Search code examples
pythonseleniumselenium-webdriverweb-scrapingwebdriver

No data collected when I extract info from a website using xpath


I'd need to extract information from a website. This website has information inside the following path:

<div class="accordion-block__question">
<div class="accordion-block__text">Server</div></div>
...
<div class="block__col"><b>Country</b></div>

Running

try: 
            # Country
            c=driver.find_element_by_xpath("//div[contains(@class,'block__col') and contains(text(),'Country')]").get_attribute('textContent')
            country.append(c)   
except: 
            country.append("Error")

I create a df with all errors. I'd interest in all the fields (but for fixing this issue, just one would be great), included the Trustscore (number), but I don't know if it'd possible to get it. I'm using selenium, web driver on Chrome. The website is https://www.scamadviser.com/check-website.

CODE

This is the entire code:

def scam(df):
    chrome_options = webdriver.ChromeOptions()

    trust=[]
    country = [] 
    isp_country = [] 
        
    query=df['URL'].unique().tolist() 
    driver=webdriver.Chrome('mypath',chrome_options=chrome_options))
    
    for x in query:
        
        wait = WebDriverWait(driver, 10)
        response=driver.get('https://www.scamadviser.com/check-website/'+x)
        
        try: 
            wait = WebDriverWait(driver, 30)
            # missing trustscore

            # Country
            c=driver.execute_script("arguments[0].scrollTop = arguments[0].scrollHeight", driver.find_element_by_xpath("//div[contains(@class,'block__col') and contains(text(),'Country')]")).get_attribute('innerText')
            country.append(c)  

            # ISP country
        ic=driver.find_element_by_xpath("//div[contains(@class,'block__col') and contains(text(),'ISP')]").get_attribute('innerText')
            isp_country.append(ic)
        
        except: 
            # missing trustscore
            country.append("Error")
            isp_country.append("Error")
            

    # Create dataframe
    dict = {'URL': query, 'Trustscore':trust, 'Country': country, 'ISP': isp_country} 
    df=pd.DataFrame(dict)

    driver.quit()
    
    return df

You can try for example with df['URL'] equal to

stackoverflow.com
gitHub.com

Solution

  • You are looking for innerText not textContent.

    Code :

    try: 
      # Country
      c = driver.find_element_by_xpath("//div[contains(@class,'block__col') and contains(text(),'Country')]").get_attribute('innerText')
      print(c)
      country.append(c)   
    except: 
       country.append("Error")
    

    Updated 1 :

    In case already used locator is correct.

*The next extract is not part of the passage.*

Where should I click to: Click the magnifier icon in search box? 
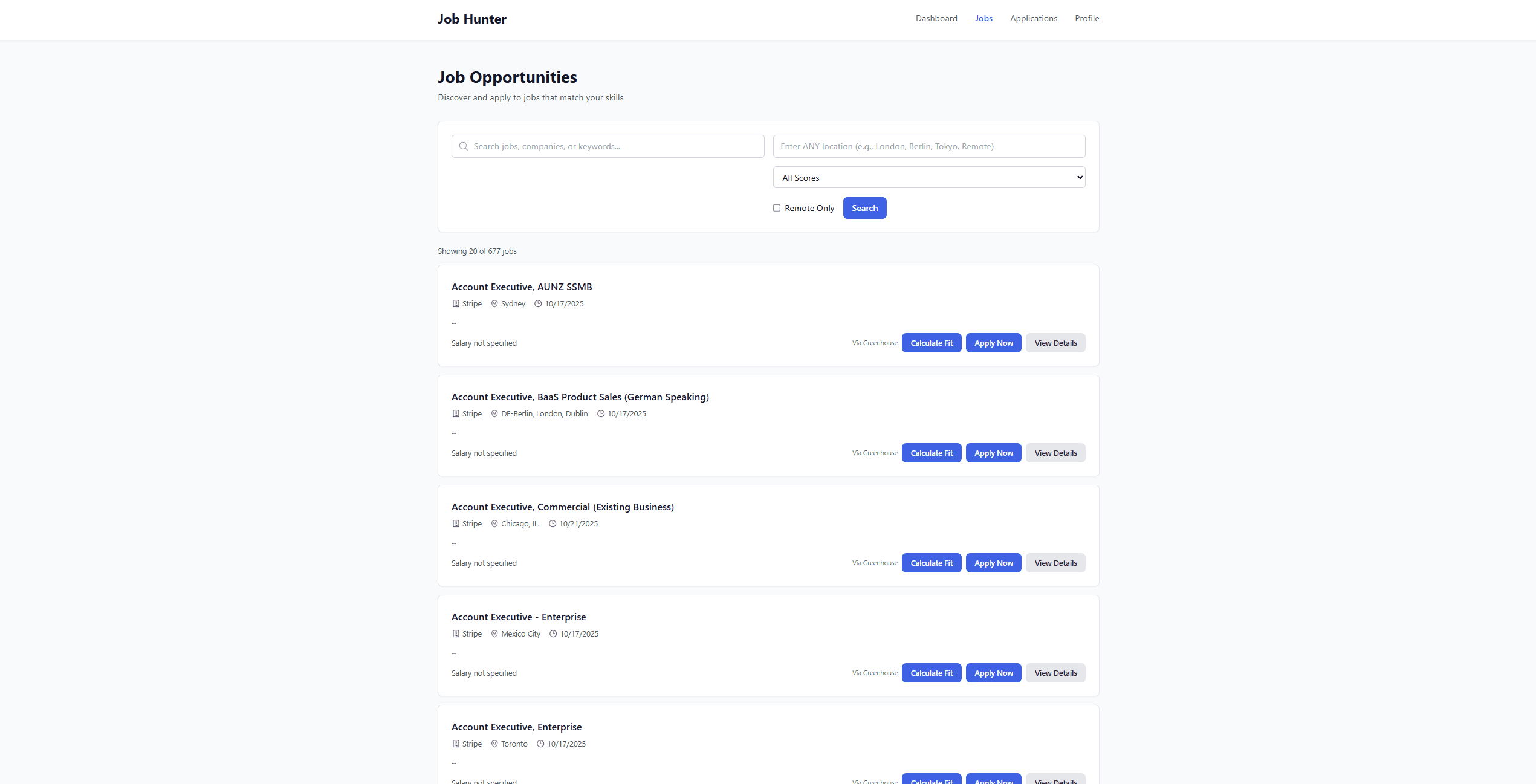[x=464, y=146]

    driver.execute_script("arguments[0].scrollTop = arguments[0].scrollHeight", driver.find_element_by_xpath("//div[contains(@class,'block__col') and contains(text(),'Country')]"))
    

    or may be try with both the options with this xpath :-

    //div[contains(@class,'block__col')]/b[text()='Country']
    

    Udpated 2 :

    try: wait = WebDriverWait(driver, 30) # missing trustscore

    # Country
    time.sleep(2)
    ele = driver.find_element_by_xpath("//div[contains(@class,'block__col')]/b[text()='Country']")
    driver.execute_script("arguments[0].scrollIntoView(true);", ele)
    country.append(ele.get_attribute('innerText'))
    
    time.sleep(2)
    # ISP country
    ic = driver.find_element_by_xpath("//div[contains(@class,'block__col')]/b[text()='ISP']")
    driver.execute_script("arguments[0].scrollIntoView(true);", ele)
    isp_country.append(ic.get_attribute('innerText'))
    

    Udpate 3 :

    to get the Company data, Country name.

    use this xpath :

    //div[text()='Company data']/../following-sibling::div/descendant::b[text()='Country']/../following-sibling::div
    

    also, make sure few things before using this xpath.

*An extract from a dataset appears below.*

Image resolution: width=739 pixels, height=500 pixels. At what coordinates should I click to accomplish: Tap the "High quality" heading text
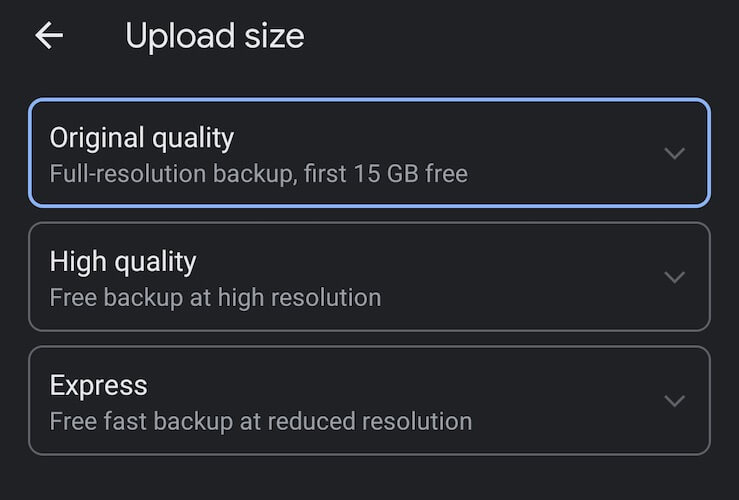(123, 262)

    1. Launch browser in full screen mode.
    2. Scroll using js, and then use sroll into view or Actions chain.

    Code :-

    driver.maximize_window()
    time.sleep(2)
    driver.execute_script("window.scrollTo(0, 1000)")
    time.sleep(2)
    driver.execute_script("arguments[0].scrollTop = arguments[0].scrollHeight", WebDriverWait(driver, 20).until(EC.visibility_of_element_located((By.XPATH, "//div[text()='Company data']"))))
    # now use the mentioned xpath.
    
    company_data_country_name` = WebDriverWait(driver, 20).until(EC.visibility_of_element_located((By.XPATH, "//div[text()='Company data']/../following-sibling::div/descendant::b[text()='Country']/../following-sibling::div")))
    print(company_data_country_name.text)